### TEXT PASSAGE
## START
Amazon plans ~$200 billion of CapEx in 2026 (about +50% vs prior year) to build AI infrastructure, sits on a $244 billion backlog (+40% YoY) and trades ~28x earnings (25x forward) with 92% of analysts rating it a buy (median PT $285, ~37% upside). Taiwan Semiconductor reported ~36% revenue growth to $122B in 2025, forecasts ~30% revenue growth in 2026, raised CAGR to 25% through 2029 with AI-accelerator revenue CAGR mid-to-high 50% through 2029; stock trades ~24x forward with 98% buy coverage (median PT $435, ~28% upside). Walmart is flagged as overvalued at ~43x trailing and 40x forward earnings, was downgraded by Erste and is down ~6% since the start of March, making Amazon and TSMC presented as preferable megacap options.
## END
### DATA SEGMENT
## START
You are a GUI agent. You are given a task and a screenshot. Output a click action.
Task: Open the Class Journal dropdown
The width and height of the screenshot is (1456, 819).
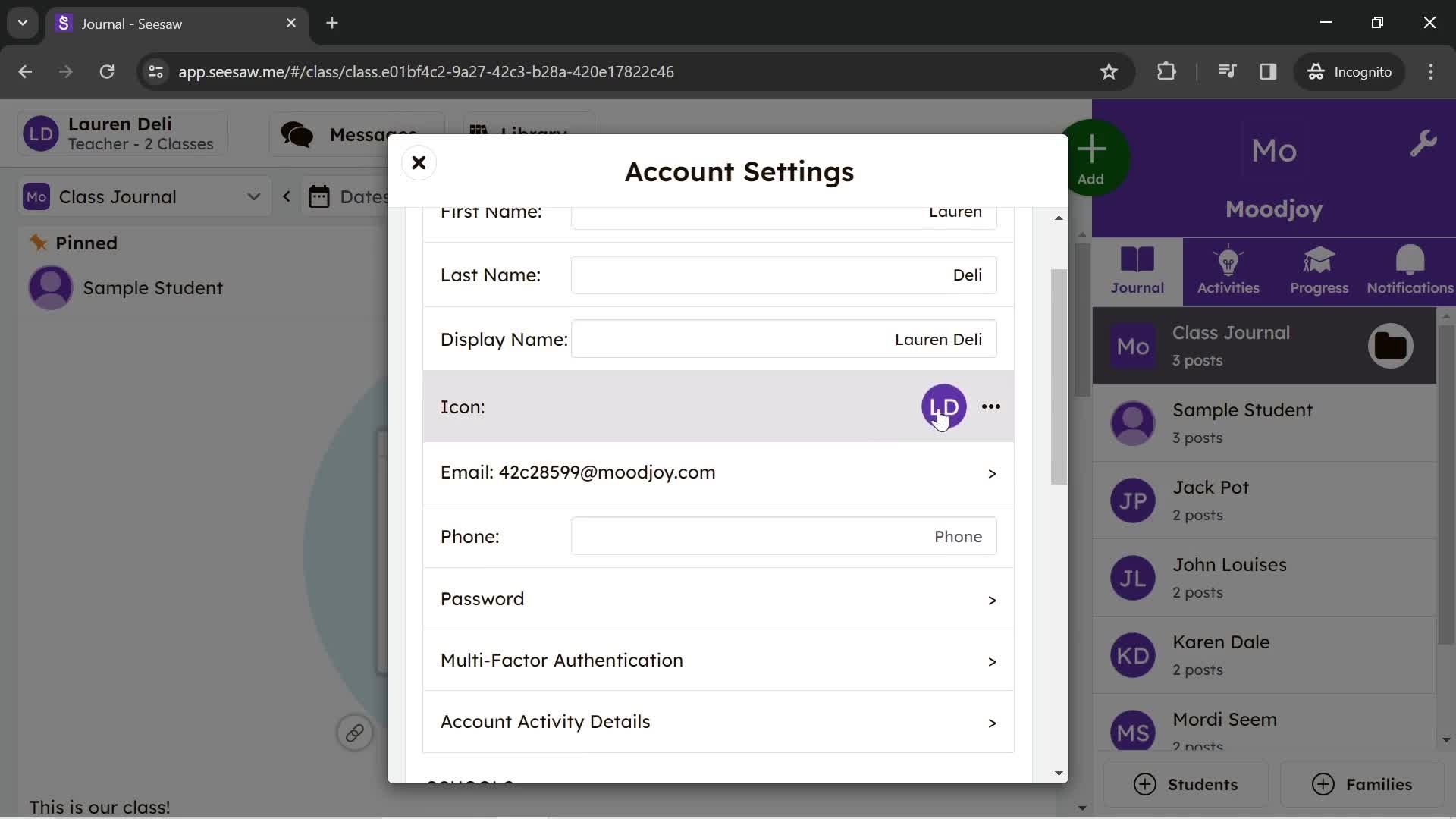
## END
### WRITTEN TASK
Answer these questions from the passage on Amazon, Taiwan Semiconductor and Walmart:
1. How much does Amazon plan to spend on CapEx in 2026?
2. What revenue did Taiwan Semiconductor report for 2025?
3. Which firm downgraded Walmart?
The data has nothing to do with what comes next.

### REPLY TO THE TASK
1. About $200 billion.
2. About $122 billion.
3. Erste.